---- DATA FOR THE TASK

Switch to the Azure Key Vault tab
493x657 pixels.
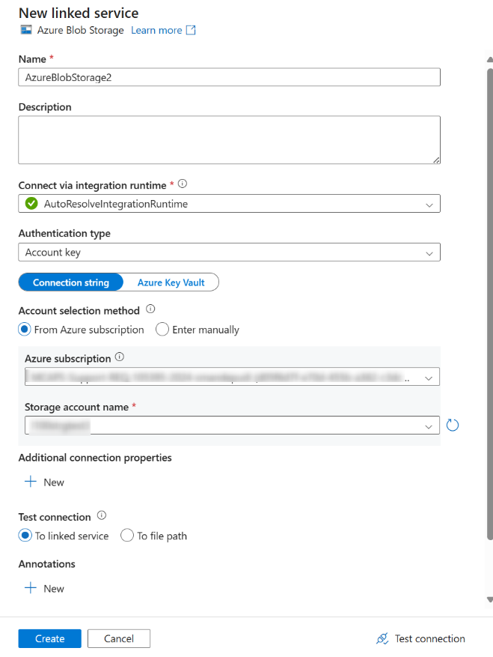click(171, 282)
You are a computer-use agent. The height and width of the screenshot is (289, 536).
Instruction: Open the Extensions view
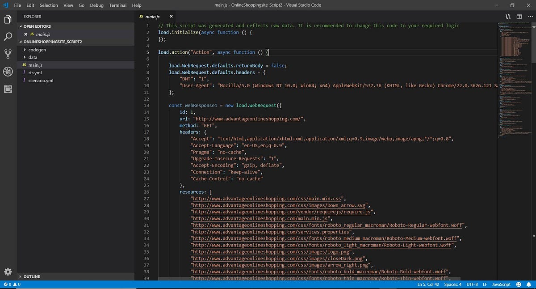click(7, 89)
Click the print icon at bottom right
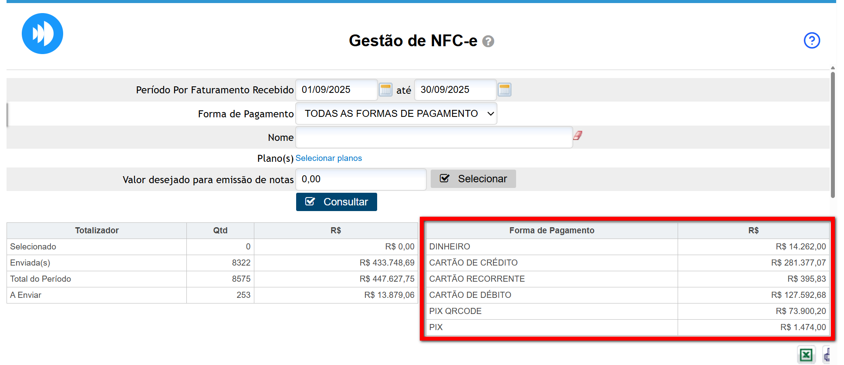This screenshot has height=365, width=844. tap(827, 355)
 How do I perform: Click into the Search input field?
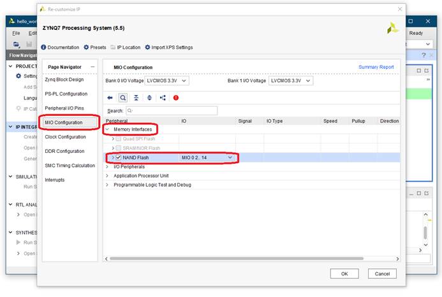[171, 110]
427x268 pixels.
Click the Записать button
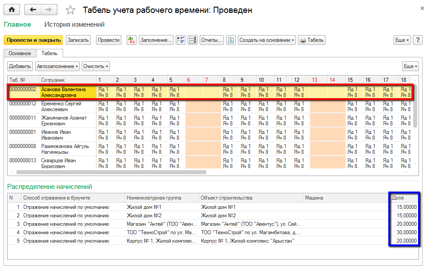78,40
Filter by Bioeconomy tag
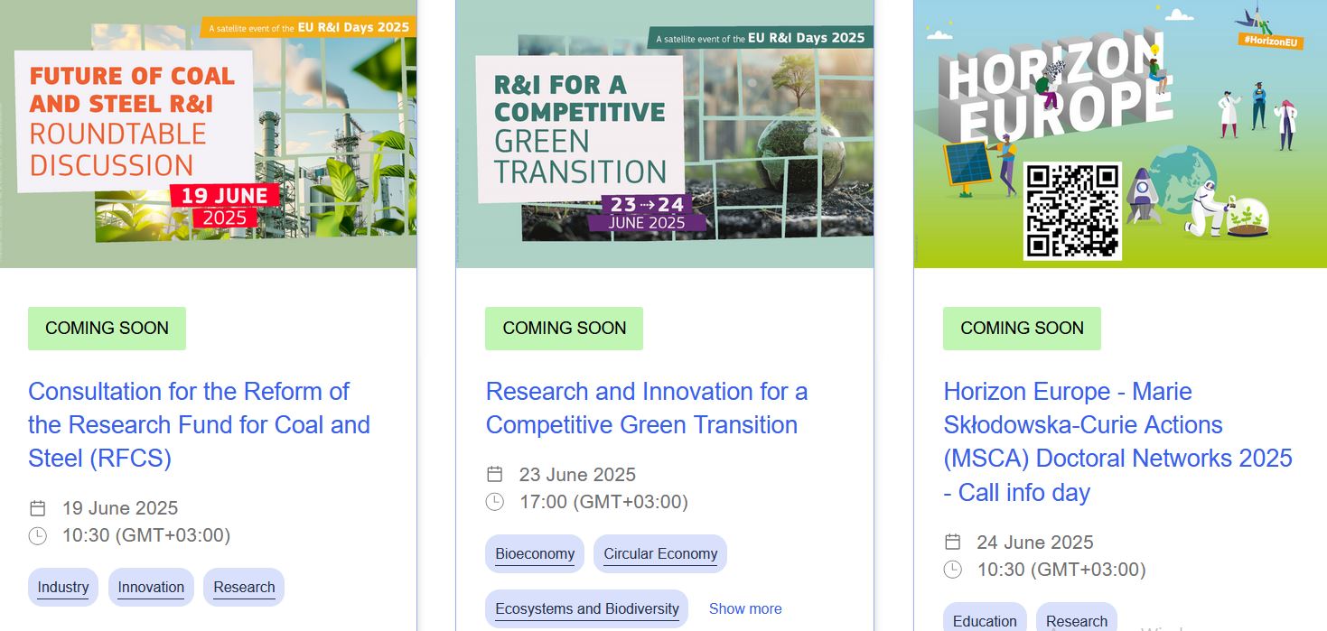Screen dimensions: 1327x631 pyautogui.click(x=535, y=553)
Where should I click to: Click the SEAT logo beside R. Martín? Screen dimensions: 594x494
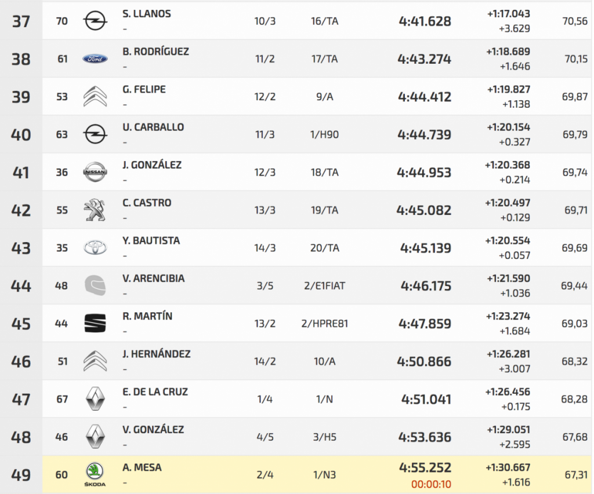(95, 323)
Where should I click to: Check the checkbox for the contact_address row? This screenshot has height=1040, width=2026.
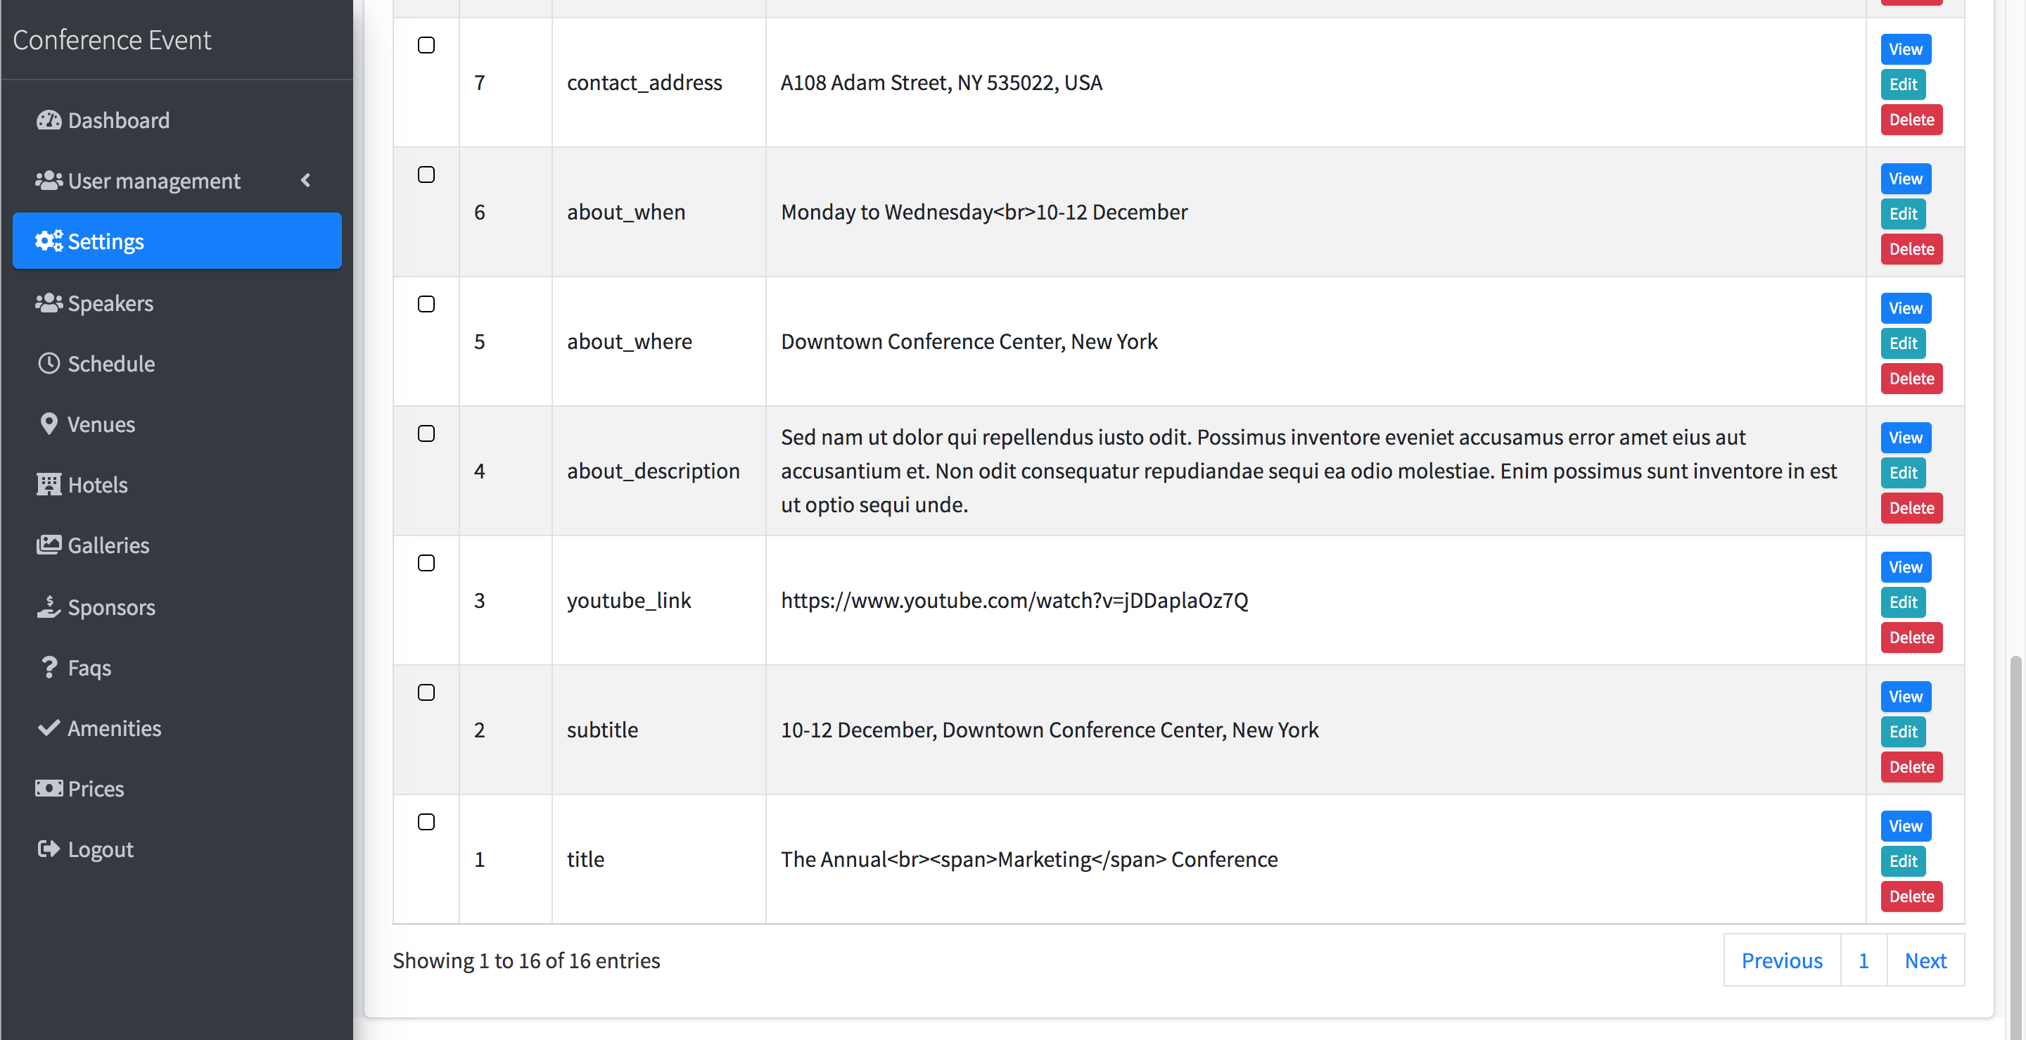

--------

EXERCISE REQUIREMENTS
From the line with "427x268 pixels." through the end of the records, rewrite the lines with "Bioeconomy" replaced by "Circular Economy" and nothing else altered, omitting the pictures.

ANSWER TO THE TASK
427x268 pixels.
Click the Записать button
78,40
Filter by Circular Economy tag
Screen dimensions: 1327x631 pyautogui.click(x=535, y=553)
Where should I click to: Click the SEAT logo beside R. Martín? Screen dimensions: 594x494
(95, 323)
Where should I click to: Check the checkbox for the contact_address row? This screenshot has height=1040, width=2026.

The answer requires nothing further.